We made out worksheets into paper planes this morning; and on the count of three, 200 winged prayers launched across the SMU hall in celebration of the life of a man who dared to dream, stood for something, and pursued it with all the God-given talent he had been blessed with.
Now, some might question the wisdom of this extreme sport and say he brought his end upon himself, pushing his luck too far in pursuit of, what -- an adrenaline rush? Fame? (Certainly not fortune.) A few might quote Einstein: "Only a life lived for others is a life worthwhile."

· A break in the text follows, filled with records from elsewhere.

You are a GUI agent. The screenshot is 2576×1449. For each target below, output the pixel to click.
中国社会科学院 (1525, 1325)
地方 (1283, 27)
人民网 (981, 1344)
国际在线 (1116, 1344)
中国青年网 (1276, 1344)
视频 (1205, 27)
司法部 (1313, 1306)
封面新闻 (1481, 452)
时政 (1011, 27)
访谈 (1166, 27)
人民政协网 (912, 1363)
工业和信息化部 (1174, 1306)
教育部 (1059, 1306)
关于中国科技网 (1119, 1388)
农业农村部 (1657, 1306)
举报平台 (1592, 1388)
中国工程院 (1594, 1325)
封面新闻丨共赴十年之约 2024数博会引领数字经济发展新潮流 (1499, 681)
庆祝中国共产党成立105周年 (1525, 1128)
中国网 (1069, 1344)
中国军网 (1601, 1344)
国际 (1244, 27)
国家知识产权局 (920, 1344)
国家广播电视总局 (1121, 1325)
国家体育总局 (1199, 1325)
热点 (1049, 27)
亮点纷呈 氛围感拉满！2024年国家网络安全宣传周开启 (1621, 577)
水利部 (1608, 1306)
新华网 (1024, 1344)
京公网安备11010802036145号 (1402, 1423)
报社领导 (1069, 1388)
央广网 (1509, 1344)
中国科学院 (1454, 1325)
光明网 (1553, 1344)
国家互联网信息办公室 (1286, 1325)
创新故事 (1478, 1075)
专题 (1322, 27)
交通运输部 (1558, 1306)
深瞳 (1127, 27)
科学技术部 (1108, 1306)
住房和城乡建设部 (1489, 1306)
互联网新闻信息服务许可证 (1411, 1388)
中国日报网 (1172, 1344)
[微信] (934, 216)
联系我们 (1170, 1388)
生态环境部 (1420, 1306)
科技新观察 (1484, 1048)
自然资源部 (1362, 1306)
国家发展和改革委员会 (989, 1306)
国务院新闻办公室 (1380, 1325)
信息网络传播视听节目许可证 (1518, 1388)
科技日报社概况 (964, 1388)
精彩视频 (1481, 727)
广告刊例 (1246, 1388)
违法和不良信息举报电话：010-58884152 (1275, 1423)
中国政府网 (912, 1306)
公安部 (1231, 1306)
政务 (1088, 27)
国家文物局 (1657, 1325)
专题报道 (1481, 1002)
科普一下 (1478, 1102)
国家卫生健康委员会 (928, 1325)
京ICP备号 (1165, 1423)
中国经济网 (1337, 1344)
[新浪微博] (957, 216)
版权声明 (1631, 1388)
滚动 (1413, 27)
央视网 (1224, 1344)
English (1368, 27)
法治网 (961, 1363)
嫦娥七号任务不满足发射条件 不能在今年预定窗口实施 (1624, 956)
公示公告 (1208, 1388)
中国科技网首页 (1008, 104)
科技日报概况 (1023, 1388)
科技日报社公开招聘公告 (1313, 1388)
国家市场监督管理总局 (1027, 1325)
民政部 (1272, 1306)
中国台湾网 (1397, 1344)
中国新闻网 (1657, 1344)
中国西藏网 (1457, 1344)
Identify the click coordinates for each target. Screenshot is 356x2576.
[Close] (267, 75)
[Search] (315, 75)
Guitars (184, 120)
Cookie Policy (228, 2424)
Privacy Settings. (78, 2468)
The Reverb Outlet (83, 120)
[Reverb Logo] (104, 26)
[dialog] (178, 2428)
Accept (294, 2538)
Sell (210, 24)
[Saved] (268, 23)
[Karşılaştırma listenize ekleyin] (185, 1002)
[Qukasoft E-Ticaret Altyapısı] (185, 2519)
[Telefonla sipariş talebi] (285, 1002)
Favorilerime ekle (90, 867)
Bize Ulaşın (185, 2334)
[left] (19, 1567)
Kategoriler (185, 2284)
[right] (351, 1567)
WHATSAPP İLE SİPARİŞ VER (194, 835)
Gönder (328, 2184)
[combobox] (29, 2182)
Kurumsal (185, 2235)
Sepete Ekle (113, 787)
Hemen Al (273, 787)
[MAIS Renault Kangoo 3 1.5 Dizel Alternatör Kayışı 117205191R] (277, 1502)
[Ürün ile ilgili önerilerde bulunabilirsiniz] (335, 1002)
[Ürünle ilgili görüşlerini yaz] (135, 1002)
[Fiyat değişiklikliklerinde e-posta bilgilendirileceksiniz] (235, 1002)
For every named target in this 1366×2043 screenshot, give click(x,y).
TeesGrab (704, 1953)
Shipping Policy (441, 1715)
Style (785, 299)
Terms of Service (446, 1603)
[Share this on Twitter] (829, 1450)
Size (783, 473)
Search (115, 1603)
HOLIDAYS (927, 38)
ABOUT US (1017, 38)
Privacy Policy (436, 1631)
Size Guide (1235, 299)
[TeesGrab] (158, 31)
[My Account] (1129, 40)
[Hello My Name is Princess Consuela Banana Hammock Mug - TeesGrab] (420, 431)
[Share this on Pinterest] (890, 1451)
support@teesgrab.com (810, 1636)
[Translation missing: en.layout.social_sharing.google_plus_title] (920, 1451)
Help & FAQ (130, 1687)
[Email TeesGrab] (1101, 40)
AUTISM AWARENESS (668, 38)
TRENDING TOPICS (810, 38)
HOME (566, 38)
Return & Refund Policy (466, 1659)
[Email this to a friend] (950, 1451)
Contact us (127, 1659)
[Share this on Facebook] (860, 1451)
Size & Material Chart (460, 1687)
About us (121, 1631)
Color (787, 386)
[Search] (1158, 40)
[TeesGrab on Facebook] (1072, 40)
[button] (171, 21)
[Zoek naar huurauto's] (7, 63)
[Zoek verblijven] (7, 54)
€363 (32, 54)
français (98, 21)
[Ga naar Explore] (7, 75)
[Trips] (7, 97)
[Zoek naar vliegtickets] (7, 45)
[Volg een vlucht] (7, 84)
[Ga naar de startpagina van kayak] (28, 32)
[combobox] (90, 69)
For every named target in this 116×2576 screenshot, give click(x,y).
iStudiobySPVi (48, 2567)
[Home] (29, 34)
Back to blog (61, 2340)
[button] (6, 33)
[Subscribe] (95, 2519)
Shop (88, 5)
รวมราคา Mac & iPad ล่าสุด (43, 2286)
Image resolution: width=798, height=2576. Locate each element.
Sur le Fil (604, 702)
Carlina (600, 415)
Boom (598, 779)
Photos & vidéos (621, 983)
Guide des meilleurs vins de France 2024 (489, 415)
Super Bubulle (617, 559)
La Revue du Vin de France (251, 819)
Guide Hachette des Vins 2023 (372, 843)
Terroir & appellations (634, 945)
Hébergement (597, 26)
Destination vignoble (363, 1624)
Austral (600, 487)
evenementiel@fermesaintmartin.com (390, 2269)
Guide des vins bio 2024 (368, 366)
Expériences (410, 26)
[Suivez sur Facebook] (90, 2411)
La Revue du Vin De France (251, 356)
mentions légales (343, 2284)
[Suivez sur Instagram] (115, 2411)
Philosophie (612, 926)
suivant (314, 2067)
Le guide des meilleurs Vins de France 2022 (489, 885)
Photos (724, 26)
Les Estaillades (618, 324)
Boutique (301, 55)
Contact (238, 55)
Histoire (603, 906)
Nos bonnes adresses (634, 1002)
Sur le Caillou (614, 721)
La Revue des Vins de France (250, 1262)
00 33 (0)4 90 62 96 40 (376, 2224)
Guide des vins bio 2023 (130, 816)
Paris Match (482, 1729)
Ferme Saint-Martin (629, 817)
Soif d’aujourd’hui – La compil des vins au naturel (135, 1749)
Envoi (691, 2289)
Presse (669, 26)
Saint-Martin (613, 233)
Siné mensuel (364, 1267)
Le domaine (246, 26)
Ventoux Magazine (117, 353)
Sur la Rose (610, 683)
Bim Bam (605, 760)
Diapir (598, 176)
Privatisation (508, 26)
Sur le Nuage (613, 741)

I think, however, that Ueli lived by the discipline of operating within boundaries he felt he could control. At 11:45 of the TED clip, he was asked if there is anything he would not attempt, and his answer was spontaneous, "Yeah, some people have crazy ideas ...!" Ueli had a finely honed sense of what he was put on this earth for -- and in his own way, he inspired countless others to find and pursue their purpose in life. As Abraham Lincoln said, "It's not the years in your life that count. It's the life in your years."
How many of us are honing our personal brands with such clarity, consistency and visibility?